Cross-Shard Operations: The Real Cost

The biggest hidden cost of sharding is operations that span multiple shards.

-- This query on a sharded-by-user_id schema requires
-- querying every shard for orders where seller_id = $1
-- because seller_id is not the shard key
SELECT * FROM orders WHERE seller_id = $1;

Solutions:

Dual-write: write to both the primary shard (by buyer) and a secondary shard (by seller). Doubles write load; consistency requires care.
Global tables: small, infrequently changing tables are replicated to all shards (e.g., currency codes, product categories).
Denormalization: embed seller data in each order row to avoid cross-shard joins.

Cross-shard transactions (two-phase commit / 2PC) are possible but expensive: each shard must vote, a coordinator must collect votes, and any participant failure blocks the transaction. Most sharded systems avoid 2PC by designing the shard key so that related data co-locates.
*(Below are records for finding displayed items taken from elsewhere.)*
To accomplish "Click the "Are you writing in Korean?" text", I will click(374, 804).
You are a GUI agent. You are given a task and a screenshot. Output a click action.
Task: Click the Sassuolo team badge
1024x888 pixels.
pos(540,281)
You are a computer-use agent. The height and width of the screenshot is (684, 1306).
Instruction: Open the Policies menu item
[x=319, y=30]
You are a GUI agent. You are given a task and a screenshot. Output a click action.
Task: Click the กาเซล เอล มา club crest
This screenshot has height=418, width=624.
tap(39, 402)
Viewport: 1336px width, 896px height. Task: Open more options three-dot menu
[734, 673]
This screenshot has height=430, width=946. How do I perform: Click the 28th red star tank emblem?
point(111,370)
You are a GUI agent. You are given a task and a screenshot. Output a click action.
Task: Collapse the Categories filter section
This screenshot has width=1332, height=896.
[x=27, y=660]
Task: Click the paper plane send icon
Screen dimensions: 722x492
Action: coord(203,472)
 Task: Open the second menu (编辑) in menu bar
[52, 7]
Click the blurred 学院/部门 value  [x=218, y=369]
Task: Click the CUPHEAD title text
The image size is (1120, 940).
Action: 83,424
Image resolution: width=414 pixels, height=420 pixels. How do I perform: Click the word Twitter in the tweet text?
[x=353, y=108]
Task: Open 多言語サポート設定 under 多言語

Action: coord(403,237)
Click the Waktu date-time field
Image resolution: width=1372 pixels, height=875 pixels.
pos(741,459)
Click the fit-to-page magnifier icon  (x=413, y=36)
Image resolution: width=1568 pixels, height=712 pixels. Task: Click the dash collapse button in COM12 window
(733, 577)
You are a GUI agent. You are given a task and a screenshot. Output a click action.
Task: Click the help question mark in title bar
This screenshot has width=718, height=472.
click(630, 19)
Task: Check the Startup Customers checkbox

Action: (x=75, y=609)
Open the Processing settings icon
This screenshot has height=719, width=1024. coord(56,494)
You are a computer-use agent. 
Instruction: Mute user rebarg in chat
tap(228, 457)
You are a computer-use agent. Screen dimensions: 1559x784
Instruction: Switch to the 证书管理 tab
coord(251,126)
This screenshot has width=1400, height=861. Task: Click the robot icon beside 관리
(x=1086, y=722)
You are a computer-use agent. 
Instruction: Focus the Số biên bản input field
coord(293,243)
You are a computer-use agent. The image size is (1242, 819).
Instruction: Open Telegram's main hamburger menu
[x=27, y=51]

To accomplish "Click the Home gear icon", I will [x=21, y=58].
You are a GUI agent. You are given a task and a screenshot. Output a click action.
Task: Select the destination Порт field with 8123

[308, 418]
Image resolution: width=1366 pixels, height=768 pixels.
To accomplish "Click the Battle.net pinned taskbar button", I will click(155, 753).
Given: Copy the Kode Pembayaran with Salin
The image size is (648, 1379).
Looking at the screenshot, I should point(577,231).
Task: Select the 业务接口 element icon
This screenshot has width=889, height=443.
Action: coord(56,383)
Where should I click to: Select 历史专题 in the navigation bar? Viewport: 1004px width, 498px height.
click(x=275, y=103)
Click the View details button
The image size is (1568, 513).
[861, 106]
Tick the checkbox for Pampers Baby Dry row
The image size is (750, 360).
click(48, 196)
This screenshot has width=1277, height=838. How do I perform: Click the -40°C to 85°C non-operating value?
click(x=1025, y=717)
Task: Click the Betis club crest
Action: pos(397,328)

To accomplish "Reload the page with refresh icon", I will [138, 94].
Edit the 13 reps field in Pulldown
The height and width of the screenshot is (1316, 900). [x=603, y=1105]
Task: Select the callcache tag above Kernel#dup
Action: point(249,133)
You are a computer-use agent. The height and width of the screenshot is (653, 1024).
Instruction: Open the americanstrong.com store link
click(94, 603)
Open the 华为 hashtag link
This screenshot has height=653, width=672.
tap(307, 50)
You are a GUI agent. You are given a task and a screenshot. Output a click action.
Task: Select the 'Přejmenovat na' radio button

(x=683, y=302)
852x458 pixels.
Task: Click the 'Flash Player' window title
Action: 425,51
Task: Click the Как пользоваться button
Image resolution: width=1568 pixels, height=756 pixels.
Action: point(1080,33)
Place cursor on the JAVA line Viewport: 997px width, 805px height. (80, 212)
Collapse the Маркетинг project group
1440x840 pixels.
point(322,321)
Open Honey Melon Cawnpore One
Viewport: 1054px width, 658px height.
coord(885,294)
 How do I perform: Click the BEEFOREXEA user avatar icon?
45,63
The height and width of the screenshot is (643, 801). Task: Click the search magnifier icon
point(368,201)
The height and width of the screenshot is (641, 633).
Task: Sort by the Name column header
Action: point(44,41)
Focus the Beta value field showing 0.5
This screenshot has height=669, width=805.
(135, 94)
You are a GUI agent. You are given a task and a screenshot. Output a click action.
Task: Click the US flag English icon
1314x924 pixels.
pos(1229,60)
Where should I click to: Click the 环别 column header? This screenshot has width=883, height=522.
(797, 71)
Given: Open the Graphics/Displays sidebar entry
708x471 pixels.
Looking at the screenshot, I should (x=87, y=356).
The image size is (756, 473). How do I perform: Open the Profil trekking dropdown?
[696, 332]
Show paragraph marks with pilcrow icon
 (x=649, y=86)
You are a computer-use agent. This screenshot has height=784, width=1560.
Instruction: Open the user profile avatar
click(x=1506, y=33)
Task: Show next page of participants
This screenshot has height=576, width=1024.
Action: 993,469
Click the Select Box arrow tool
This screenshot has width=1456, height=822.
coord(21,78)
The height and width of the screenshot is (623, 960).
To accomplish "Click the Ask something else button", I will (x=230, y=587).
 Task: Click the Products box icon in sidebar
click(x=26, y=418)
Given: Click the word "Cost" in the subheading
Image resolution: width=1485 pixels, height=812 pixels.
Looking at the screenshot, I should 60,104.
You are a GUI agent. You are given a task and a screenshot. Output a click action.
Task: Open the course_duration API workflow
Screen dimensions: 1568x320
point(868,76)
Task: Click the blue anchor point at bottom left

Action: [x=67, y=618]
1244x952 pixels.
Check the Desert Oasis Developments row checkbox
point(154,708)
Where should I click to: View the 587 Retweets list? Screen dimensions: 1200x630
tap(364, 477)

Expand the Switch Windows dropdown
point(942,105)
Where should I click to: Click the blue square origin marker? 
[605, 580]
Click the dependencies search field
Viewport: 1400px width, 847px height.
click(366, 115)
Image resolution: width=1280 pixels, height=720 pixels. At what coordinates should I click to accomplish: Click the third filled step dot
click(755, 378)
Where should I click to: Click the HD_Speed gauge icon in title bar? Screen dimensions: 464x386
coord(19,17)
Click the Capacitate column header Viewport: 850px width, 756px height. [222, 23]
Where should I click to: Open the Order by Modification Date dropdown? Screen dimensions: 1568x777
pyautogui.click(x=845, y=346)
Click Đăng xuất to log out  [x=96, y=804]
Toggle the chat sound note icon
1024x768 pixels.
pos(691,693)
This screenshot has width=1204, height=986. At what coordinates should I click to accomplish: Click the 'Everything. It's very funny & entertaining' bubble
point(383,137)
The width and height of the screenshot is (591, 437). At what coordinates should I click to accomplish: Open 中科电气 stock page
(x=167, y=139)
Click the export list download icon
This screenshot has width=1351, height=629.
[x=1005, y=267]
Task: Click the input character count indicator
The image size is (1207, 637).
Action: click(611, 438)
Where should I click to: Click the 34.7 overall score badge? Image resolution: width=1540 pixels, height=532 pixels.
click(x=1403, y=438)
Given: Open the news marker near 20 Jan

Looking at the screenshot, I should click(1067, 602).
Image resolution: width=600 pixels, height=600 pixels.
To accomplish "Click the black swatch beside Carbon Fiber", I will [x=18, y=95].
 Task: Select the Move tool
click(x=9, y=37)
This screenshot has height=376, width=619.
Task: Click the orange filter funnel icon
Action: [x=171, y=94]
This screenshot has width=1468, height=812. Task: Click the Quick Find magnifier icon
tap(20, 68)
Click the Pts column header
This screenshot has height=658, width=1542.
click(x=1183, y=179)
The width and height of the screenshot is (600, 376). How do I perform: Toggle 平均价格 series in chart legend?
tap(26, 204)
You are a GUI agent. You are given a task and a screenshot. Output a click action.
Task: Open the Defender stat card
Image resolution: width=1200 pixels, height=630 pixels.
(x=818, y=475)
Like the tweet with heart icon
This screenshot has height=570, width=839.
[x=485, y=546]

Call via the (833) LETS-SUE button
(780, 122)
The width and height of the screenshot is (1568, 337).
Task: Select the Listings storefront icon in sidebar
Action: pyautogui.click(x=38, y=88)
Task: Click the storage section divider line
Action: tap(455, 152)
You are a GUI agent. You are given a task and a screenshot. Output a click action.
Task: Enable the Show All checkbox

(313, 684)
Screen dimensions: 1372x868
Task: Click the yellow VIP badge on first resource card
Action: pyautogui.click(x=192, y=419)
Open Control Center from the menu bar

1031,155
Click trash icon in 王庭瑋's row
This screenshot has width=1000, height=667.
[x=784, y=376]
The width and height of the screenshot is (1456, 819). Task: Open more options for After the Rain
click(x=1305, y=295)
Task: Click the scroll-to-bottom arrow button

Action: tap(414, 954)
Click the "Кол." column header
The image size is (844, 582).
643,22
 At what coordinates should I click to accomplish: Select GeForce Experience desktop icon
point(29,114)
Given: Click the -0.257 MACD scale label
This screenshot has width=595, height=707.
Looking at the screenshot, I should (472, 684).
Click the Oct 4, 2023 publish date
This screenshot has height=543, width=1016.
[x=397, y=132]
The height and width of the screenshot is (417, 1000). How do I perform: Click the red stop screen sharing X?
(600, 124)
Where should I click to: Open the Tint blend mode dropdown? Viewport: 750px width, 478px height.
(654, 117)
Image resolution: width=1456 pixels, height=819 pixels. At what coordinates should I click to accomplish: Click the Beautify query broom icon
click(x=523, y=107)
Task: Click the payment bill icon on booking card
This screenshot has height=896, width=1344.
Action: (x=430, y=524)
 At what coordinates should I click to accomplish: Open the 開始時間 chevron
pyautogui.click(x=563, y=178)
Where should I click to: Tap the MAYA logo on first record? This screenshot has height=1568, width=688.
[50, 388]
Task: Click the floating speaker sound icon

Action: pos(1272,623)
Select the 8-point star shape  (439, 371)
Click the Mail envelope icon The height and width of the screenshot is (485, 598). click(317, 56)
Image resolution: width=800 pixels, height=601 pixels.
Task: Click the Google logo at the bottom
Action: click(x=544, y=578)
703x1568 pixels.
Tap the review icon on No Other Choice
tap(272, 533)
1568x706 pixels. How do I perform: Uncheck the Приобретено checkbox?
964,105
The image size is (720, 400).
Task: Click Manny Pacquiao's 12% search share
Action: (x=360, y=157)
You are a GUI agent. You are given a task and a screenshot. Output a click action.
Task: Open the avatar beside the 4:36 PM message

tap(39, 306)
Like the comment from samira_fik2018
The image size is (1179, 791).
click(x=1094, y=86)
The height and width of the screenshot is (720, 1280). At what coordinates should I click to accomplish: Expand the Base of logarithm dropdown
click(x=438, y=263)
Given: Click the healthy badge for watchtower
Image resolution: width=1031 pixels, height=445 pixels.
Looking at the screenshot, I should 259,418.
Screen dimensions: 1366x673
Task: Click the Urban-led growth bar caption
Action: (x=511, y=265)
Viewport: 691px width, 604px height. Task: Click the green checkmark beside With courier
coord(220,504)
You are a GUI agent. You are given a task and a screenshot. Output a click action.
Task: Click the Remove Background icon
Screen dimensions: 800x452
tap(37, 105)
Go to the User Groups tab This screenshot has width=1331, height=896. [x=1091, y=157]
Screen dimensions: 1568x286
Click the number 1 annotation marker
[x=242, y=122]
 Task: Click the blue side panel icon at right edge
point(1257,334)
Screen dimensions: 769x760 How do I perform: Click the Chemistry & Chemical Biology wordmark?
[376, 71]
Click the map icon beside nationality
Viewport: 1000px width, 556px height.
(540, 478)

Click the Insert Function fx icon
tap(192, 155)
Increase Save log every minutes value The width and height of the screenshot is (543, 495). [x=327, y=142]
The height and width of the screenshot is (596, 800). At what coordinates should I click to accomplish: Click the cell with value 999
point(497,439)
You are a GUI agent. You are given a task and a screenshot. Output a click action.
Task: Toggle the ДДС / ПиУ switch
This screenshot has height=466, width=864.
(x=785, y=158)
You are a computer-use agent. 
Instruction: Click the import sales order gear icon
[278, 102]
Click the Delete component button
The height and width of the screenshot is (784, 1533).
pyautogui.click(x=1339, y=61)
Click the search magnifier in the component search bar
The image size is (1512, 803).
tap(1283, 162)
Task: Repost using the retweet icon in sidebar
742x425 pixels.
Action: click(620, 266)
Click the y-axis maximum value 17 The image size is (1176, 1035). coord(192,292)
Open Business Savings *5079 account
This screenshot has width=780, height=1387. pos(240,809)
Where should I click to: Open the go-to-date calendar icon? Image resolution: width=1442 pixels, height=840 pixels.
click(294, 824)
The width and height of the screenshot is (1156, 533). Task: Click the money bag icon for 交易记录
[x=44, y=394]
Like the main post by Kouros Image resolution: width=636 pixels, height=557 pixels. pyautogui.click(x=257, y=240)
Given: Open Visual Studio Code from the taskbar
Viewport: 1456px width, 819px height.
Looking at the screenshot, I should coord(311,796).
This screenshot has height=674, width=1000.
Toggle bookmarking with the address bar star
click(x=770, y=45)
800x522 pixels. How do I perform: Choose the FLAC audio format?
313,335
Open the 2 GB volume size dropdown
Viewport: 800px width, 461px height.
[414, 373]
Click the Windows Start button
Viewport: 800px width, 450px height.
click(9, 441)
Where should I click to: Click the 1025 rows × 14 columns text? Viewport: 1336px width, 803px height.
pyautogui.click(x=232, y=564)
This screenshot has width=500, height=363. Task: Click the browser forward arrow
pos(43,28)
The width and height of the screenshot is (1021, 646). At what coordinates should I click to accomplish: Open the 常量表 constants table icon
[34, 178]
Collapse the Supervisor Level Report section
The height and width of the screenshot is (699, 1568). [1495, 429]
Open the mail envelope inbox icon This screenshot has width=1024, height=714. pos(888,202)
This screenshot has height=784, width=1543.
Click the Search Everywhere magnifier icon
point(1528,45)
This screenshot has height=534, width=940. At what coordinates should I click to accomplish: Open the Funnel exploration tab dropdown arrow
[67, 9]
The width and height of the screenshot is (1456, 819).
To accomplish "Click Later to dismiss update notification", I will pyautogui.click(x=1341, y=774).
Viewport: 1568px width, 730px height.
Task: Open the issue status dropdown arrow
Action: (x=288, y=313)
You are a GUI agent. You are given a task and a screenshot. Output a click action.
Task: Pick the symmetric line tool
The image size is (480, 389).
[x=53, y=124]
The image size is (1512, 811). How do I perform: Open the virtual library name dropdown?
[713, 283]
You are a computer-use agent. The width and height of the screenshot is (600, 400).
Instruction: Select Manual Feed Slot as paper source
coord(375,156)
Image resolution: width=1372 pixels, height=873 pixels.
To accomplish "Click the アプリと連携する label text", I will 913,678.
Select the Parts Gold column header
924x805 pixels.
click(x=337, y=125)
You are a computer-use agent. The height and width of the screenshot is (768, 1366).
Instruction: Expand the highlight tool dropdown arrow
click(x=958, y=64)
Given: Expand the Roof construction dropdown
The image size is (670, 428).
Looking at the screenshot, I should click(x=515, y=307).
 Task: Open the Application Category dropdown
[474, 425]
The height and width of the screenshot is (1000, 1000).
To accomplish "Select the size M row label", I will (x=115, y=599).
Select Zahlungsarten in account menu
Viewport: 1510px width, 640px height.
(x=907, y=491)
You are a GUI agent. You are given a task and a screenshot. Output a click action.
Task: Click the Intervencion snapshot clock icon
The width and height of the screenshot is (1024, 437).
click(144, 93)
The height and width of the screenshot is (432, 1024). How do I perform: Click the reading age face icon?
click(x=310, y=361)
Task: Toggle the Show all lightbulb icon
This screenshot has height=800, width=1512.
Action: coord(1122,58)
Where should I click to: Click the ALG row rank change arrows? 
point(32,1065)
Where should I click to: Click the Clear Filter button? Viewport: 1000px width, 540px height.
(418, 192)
App-Level Shard Key Selection

The shard key decision shapes your schema for years. Rules of thumb:

Rule	Rationale
Use the entity that most queries filter by	Minimize scatter-gather
Avoid monotonically increasing keys for range sharding	Prevents hot spots on inserts
Choose a high-cardinality key	Low-cardinality keys cannot distribute across many shards
Co-locate related entities on the same shard	Enables local joins and transactions

For a multi-tenant SaaS, tenant_id is almost always the right shard key—it co-locates all data for a tenant, avoids cross-shard queries for tenant-scoped operations, and enables easy tenant isolation.

Key Takeaways

Hash sharding distributes load evenly but breaks range queries and makes re-sharding expensive; range sharding enables efficient range queries but risks hot spots on monotonic keys.
Consistent hashing minimizes data movement when adding or removing shards by mapping both keys and shards to a virtual ring; it is the dominant approach in distributed key-value and wide-column stores.
Cross-shard queries require scatter-gather execution across all shards; design your shard key to minimize how often this happens for your dominant query patterns.
Cross-shard transactions via 2PC are possible but costly—most architectures eliminate them by co-locating related data on the same shard.
Directory-based sharding trades routing simplicity for flexibility; it is powerful for multi-tenant systems where per-tenant placement matters.
Shard key selection is a one-way door: changing it requires a full data migration; get it right during the initial design.